Joint property is the most common form of non-probate property. Normally it will pass to the surviving joint owner, regardless of the terms of your will. Joint property can cause problems:
Example: Widow's will leaves her estate equally to her two children. But because of concerns about her own health, widow has placed her bank accounts in joint name with her daughter, who lives nearby. At widow's death, these accounts will normally go to daughter, giving her an unequal share. Daughter may refuse to share them, feeling that she earned them by living nearby and helping her mother. Distant son may choose to fight about it, in court or within the family. (Widow should have given daughter a power of attorney for use in case of illness.)
Life insurance is another common form of non-probate property. Proceeds are paid, according to contract, to the designated beneficiary, regardless of what your will says. Here again, problems can arise:
Example: Husband's will creates a "credit trust", to be funded with $650,000.00,(1) which will provide income to Wife, but which will not be subject to federal estate tax at her later death. This $650,000.00 in trust is also free of tax in Husband's estate because of the unified credit against the federal estate tax. Thus this $650,000.00 is intended to pass to the children untaxed. However, Husband neglects to designate "my estate" as beneficiary of his life insurance. At his death, his assets consist of the $450,000.00 residence in joint name, the $1,000,000.00 life insurance payable to Wife, and miscellaneous tangible assets. All goes to Wife. Feeling insecure after loss of her spouse (the normal reaction), she refuses to disclaim any of the insurance, and the chance to put $650,000.00 in trust is lost. At her later death, the unnecessary tax on the $650,000.00 will be $258,500.00 to $357,500.00,(2) depending on the size of her estate.

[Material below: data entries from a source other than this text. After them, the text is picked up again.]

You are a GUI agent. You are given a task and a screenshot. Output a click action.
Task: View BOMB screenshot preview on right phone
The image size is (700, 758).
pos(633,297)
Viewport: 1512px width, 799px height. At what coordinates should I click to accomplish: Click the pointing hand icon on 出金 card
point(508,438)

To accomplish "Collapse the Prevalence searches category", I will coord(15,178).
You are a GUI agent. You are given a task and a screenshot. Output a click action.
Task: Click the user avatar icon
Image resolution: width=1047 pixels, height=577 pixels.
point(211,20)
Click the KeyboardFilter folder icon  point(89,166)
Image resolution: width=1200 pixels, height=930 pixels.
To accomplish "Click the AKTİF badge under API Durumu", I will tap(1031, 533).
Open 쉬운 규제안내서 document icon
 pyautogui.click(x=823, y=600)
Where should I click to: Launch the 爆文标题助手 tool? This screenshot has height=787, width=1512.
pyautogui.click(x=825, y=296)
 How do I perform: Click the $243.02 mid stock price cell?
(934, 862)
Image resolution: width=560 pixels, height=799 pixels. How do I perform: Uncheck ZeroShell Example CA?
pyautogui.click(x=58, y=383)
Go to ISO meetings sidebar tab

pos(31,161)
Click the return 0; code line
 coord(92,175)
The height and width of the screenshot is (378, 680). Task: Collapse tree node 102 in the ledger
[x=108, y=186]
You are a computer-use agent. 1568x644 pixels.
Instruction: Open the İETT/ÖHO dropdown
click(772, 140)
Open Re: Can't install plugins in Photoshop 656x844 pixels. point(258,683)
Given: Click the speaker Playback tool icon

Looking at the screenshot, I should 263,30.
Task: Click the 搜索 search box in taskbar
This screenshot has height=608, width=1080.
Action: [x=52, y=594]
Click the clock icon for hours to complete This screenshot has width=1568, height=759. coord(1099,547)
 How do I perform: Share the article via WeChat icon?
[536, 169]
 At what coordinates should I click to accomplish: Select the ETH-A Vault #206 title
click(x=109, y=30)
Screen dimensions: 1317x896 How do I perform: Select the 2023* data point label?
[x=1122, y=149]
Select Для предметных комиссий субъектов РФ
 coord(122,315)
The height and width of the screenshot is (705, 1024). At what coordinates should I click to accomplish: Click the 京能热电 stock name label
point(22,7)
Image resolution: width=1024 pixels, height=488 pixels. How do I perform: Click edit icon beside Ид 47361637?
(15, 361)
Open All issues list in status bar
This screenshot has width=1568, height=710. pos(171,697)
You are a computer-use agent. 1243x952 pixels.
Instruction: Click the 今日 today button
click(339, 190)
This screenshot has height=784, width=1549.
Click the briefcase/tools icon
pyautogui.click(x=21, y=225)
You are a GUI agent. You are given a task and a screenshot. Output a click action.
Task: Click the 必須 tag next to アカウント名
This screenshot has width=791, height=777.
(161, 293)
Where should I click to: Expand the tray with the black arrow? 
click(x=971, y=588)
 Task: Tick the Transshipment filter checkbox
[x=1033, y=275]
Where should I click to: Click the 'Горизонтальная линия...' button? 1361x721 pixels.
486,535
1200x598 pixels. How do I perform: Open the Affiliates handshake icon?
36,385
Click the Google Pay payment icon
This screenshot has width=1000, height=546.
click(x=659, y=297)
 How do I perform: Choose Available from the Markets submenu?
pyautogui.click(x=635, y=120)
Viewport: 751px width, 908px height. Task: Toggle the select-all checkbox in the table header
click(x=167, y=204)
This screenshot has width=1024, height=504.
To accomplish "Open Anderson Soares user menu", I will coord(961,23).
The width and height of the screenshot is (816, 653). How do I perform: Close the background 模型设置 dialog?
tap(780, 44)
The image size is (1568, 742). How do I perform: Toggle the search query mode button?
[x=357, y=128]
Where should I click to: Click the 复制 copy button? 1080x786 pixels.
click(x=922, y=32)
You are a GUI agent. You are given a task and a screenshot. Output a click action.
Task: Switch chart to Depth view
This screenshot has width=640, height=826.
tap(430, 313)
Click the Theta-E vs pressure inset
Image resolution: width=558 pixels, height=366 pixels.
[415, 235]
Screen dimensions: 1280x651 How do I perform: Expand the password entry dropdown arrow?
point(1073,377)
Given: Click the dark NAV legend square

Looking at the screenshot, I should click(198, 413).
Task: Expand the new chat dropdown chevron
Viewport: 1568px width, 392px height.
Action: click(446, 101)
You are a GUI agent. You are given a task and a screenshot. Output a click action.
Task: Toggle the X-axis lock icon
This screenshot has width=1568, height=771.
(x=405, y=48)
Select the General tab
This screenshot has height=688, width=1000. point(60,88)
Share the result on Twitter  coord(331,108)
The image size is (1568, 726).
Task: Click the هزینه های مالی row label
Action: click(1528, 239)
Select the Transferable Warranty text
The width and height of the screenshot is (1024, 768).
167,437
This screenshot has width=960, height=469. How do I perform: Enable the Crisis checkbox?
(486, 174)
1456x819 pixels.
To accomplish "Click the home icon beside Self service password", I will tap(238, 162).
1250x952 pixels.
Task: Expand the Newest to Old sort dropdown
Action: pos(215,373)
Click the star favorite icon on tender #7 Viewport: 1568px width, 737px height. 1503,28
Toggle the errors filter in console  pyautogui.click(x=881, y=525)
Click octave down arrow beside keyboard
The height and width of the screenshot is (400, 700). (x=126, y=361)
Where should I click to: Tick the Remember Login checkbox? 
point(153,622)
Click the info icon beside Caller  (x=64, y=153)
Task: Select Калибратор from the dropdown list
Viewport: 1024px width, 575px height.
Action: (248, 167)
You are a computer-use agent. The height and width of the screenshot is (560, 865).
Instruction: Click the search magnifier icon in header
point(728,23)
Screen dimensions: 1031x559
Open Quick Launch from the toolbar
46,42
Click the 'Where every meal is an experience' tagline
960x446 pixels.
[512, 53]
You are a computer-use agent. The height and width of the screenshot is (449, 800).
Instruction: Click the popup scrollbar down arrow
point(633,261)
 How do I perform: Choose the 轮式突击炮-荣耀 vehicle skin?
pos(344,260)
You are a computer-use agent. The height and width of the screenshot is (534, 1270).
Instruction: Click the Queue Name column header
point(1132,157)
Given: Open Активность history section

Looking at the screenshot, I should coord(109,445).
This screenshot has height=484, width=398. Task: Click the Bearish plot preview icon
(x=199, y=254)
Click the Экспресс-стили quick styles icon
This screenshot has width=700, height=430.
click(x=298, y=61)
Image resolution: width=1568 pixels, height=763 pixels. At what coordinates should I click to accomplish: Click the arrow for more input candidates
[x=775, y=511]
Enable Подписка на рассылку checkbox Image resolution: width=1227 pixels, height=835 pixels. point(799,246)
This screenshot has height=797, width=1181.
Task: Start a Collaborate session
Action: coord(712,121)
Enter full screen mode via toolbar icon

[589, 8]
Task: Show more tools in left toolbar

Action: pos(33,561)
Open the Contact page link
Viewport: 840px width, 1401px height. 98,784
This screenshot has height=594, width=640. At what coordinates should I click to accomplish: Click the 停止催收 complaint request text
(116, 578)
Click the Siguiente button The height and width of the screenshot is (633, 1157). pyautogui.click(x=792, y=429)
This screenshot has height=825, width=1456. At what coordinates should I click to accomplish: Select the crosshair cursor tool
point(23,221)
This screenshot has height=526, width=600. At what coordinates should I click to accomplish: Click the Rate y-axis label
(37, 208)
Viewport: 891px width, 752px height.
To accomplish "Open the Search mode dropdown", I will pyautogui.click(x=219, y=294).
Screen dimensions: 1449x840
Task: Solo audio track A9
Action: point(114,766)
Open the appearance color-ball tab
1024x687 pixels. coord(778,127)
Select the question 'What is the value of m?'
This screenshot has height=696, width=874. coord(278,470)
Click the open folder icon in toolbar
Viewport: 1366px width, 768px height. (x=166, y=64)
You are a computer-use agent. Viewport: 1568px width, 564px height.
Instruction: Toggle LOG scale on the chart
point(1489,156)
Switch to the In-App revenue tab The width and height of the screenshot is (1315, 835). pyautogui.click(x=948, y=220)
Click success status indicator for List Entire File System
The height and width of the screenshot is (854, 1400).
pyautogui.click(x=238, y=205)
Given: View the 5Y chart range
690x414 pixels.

We have seen and experienced situations like these. In these cases the time and money spent writing the will was wasted because property was not titled properly, or beneficiary designation was overlooked.
Other forms of non-probate property include pension, profit sharing and IRAs. Like life insurance, they will pass to a designated beneficiary. If there is none, they may be paid to spouse or to the estate of the decedent, depending upon the terms of the plan and local law. (Note: spouses have statutory rights in qualified retirement plans, and must consent to being omitted as beneficiary.)
Trusts are also non-probate property. Frequently trusts are substitutes for wills, so that the overall estate plan is followed. However, your taxable estate may include a trust created for your benefit by someone else (parent, spouse). In this case it is particularly important to coordinate your estate plan with the terms of the trust. We have also seen forgotten life insurance trusts, created by the decedent, at variance with his final estate plan.
Estate planning often involves more than just writing a will. You must consider the nature of your property, its title, contractual provisions, the amount, and potential taxes.
1. This figure is being increased, and will reach $1,000,000 by year 2006. Regardless of the figure, the concept remains the same.
2. As the "credit shelter amount" or "exemption equivalent" increases to $1,000,000, the potential tax savings will increase to as much as $550,000.